# Orange Crush bottle help



## Jonnycrush (May 8, 2021)

Hello everyone new member here. Been collecting orange crush for a about a year now. Bought Michael Rosman’s book to start my knowledge. I received this amber bottle recently and I’m a bit stumped. It’s not the acl that has me asking questions but the bottle it’s self.
It’s a 6oz, fully stippled bottle that is 7 7/8 inch’s tall. The ribbing is also that not of the normal brown krinkly bottle, but resembles that of the clear krinkly bottles. It also has what appears to be 0850 on the base on the bottle. Crush experts what do I have?


----------



## hemihampton (May 8, 2021)

I'm guessing Michael Rosman should know & I think he's in here? LEON.


----------



## Newfie treasure hunter (May 8, 2021)

First of all nice bottle, second of all this is an oldie, and it is an amber crush and are very sweet finds. I do not have one currently, but my guess would be 1950s or so?


----------



## Jonnycrush (May 9, 2021)

Thanks. I not sure on the year because of the ribbing on this bottle. Its not typical for the amber crush and resembles the clear bottle pattern. I was to guess closer to the over lap period from the clear to amber, so possibly mid 40’s, but I’m not sure.


----------



## Truth1253 (May 9, 2021)

I have one it’s a beautiful bottle I assumed it was from the 50s not 100% sure but when I was a little boy I drink orange crush and I wish I was drinking it out of that brown bottle with the orange soda in it and the texture of the bottle. I love that bottle


Sent from my iPhone using Tapatalk


----------



## Canadacan (May 11, 2021)

So the front and back label are common style, it's not a squat because the label is centered. Appears to have tapered shoulders like the squat but it probably is closer to the 7oz class due to the height you describe, and yet it's marked 6oz on the base! The texture makes is an unusual example no doubt!
And the fact it has what looks to me as triple vertical flutes like the clear embossed have. 
It is like a cross over of styles...and the extra 2 dots on the back add to the mystique!


----------



## Jonnycrush (May 12, 2021)

It does have tapered shoulders, three vertical vertical flutes and it stands 1/8” taller than the 7oz class. I didn’t even notice the extra dots on the back. How old would this bottle be?


----------



## mrosman (May 12, 2021)
==*==
In the Orange Crush bottle thread, how tall does the first post say the amber bottle is? The lines that come next have nothing to do with the thread above.

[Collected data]
==*==
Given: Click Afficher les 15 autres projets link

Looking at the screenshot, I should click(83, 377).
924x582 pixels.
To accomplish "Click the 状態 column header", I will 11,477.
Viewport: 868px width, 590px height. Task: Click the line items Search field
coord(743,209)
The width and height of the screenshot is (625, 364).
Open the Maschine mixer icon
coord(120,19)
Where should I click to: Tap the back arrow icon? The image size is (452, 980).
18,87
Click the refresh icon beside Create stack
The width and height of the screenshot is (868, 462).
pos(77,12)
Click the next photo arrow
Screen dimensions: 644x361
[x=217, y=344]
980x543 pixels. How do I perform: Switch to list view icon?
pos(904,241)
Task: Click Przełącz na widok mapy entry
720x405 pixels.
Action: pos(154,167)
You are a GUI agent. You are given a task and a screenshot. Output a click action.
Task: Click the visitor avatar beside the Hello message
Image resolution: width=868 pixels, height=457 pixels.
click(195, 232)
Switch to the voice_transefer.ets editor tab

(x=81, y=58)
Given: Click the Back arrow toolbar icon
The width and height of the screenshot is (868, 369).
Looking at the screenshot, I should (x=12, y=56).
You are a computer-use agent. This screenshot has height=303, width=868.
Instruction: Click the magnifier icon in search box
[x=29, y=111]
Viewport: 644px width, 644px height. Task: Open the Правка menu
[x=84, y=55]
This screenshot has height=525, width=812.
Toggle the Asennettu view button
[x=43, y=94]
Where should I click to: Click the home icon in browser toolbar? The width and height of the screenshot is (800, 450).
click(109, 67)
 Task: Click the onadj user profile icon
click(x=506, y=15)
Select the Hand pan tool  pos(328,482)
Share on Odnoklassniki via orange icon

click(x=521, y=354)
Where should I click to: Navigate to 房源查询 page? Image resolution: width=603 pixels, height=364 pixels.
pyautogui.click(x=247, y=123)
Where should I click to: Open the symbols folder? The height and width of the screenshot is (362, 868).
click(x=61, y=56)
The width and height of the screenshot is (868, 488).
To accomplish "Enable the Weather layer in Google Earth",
==*==
## [WRITTEN RESPONSE]
7 7/8 inches tall.